第12話 私の記憶……迎えに来た男

チラチラと白い欠片が、空から降りてきた……地面に残る沢山の白い欠片。


日が落ちた山間を車は奥へ奥へと進む。古びた橋が見えてきた。

長い橋を渡ったその先で車は止まった。大きな古びた洋館。


「ここが、これからのあたしの家」

 その家は広くて暖かった、そして眼鏡の男が一緒だった。

 あたしは早くに親を無くして、施設で暮らしていた。


 あまり幸せではない生活。一人は慣れたが粗大ゴミのようにあたしを見る大人達。

 親を亡くし、お金も家も持っていないあたしは、邪魔な用無し。

 親戚をたらい回しにされ、結局この施設に入れられた。

 孤独ではあったけど、親戚の大人達の嫌な顔を見ないのは嬉しい。


 ある日、眼鏡を掛けた、背の高い男があたしに会いに来る。

 その男は、あたしの顔をしげしげと見てから笑った。


「君は可愛いね。頭も良さそうだ。
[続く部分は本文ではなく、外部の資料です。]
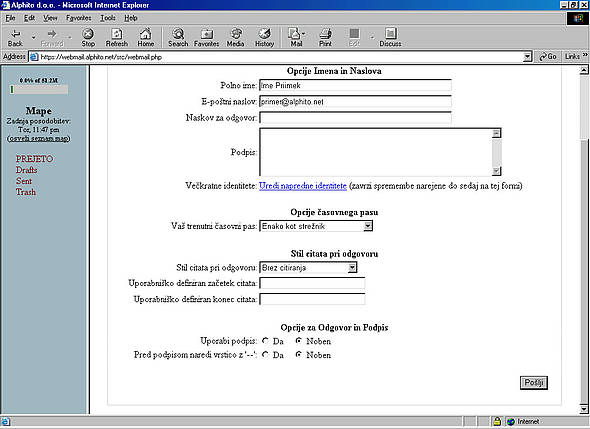Expand the Address bar dropdown arrow
590x429 pixels.
pos(528,57)
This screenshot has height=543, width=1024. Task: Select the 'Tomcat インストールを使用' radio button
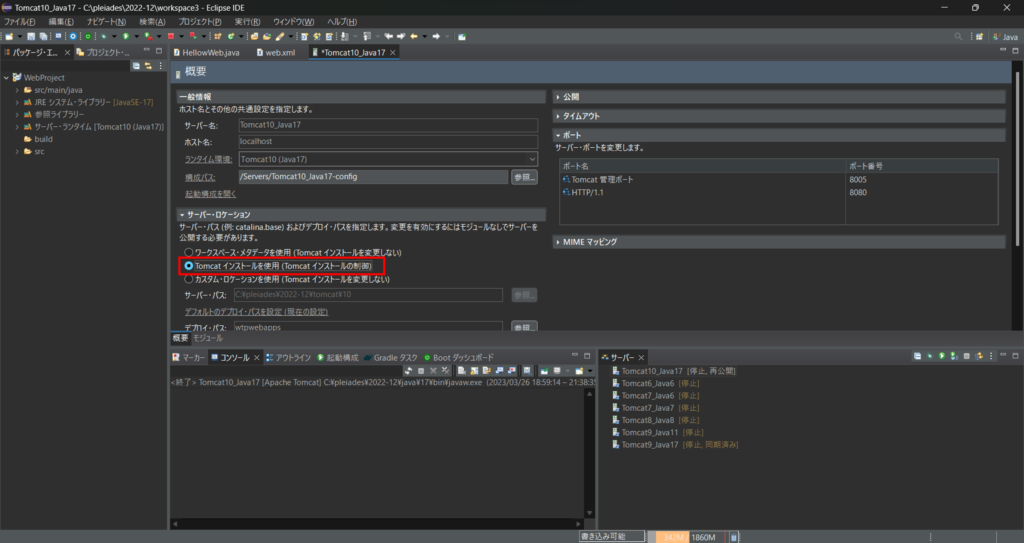[x=188, y=266]
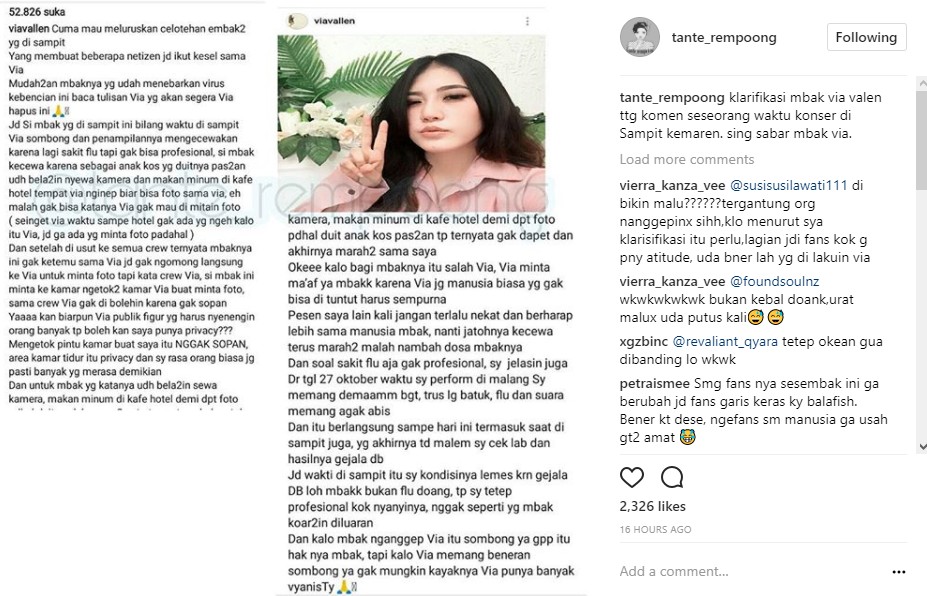The height and width of the screenshot is (596, 927).
Task: Open commenter xgzbinc's profile
Action: coord(643,342)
そしてなにより、彼女に良く似ている……」


 その後しばらくして、黒い車が施設にあたしを迎えに来た。

 関東の奥の名前も場所も知らない街。


 そこへ行き、眼鏡の男の元で私は暮らす事になった。

 そこには私と同じくらいの、子供が十数人暮らしていた。


 年齢が八歳から十二歳までの女の子。


 白い服を着た大人達が、私たちの面倒を見てくれる。



二年が経ち、私は十二歳になった。あたしはとても大事にされていた。

そしていつしか、ここの暮らしが好きになっていく。


「大きくなったね。もう十二歳か……私も歳を経る筈だ」


 優しく私の髪を撫でてくれる、眼鏡の長身な研究員。

 あたしは、彼だけには、いつもとびきりの笑顔を見せている。


 私が住むここ、古びた建物の大きな施設。

 この施設は、何かの実験の為に建てられた大きな研究所だった。


 外見は目立たぬように、古びた洋館だけど、内部は最新の大きな機械が備えられている。そして数十名の白衣の研究員と、黒い服を着た警備員があたし達の面倒と監視を担当している。


 この大きな研究所の奥に不思議な部屋があった。


 プクプク、何か気体が昇る音と、気泡が弾ける音だけが響く。

 静寂が占めるその部屋は、大きな水槽があり、そこにゆらりと揺らめく者。

 赤い髪が腰の辺りまで長く伸び、瞳を閉じた痩身の姿の女。

 その姿は美しく怪しく神秘的だった。